The following routine implements the Metropolis-Hastings algorithm for sampling from the posterior distribution and then finds intervals from the sample quantiles:
old.faithfull.MCMC <- function(B=1e4) {
eps <- c(0.01, 1, 0.1, 1, 0.1)
x <- faithful$Waiting.Time
h <- function(p1, p2) {
tmp1 <- p1[1]*dnorm(x, p1[2], p1[3]) +
(1-p1[1])*dnorm(x, p1[4], p1[5])
tmp2 <- p2[1]*dnorm(x, p2[2], p2[3]) +
(1-p2[1])*dnorm(x, p2[4], p2[5])
sum(log(tmp1)) - sum(log(tmp2))
}
param <- matrix(0, B, 5)
param[1, ] <- c(0.35, 55, 5.4, 80, 5.9)
for(i in 2:B) {
new.param <- param[i-1, ] + runif(5, -eps, eps)

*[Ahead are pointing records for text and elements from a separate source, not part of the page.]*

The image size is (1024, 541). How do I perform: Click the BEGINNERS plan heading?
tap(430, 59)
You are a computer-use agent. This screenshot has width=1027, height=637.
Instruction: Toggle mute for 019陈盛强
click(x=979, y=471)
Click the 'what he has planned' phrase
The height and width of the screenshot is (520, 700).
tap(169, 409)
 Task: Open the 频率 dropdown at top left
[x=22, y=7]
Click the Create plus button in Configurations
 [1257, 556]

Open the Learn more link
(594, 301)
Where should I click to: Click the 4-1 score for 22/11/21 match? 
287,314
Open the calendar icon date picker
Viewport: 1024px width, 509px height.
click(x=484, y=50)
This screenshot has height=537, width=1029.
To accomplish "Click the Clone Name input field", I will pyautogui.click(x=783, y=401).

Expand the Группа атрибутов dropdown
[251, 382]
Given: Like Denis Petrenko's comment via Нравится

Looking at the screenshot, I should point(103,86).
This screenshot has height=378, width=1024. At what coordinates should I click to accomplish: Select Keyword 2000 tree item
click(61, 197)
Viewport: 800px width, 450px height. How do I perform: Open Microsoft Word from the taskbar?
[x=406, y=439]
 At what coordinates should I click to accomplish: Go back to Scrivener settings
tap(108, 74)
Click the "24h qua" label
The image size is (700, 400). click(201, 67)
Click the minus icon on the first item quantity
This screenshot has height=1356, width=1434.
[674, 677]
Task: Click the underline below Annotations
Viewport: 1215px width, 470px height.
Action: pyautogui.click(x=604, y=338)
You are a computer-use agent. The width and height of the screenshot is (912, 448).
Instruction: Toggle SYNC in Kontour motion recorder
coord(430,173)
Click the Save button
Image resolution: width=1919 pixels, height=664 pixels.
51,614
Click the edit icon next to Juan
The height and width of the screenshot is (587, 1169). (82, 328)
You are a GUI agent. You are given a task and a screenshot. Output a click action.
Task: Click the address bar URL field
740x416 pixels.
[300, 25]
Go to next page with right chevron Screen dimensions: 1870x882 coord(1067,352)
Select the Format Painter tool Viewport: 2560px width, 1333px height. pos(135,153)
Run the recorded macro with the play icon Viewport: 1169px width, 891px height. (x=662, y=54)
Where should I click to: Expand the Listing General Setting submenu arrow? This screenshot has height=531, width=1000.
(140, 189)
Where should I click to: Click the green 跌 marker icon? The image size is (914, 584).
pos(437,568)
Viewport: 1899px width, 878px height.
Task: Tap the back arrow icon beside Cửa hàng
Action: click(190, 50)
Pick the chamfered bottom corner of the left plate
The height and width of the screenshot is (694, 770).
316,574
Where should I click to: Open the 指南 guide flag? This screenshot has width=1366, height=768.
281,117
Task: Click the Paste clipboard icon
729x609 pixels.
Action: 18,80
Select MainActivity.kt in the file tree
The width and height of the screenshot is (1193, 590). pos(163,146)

if(log(runif(1))<h(new.param, param[i-1, ]))
param[i, ] <- new.param
else
param[i, ] <- param[i-1, ]
}
param
}
param <- old.faithfull.MCMC()
round(apply(param[-c(1:1000), ], 2, quantile, probs=c(0.025, 0.975)), 3)
## [,1] [,2] [,3] [,4] [,5]
## 2.5% 0.301 53.218 5.295 78.989 5.247
## 97.5% 0.423 56.179 7.325 81.098 6.802
There are a number of R packages that allow Bayesian analysis, such as JAGS, OpenBUGS, WinBUGS and Stan. However, we don’t have enough time to discuss these.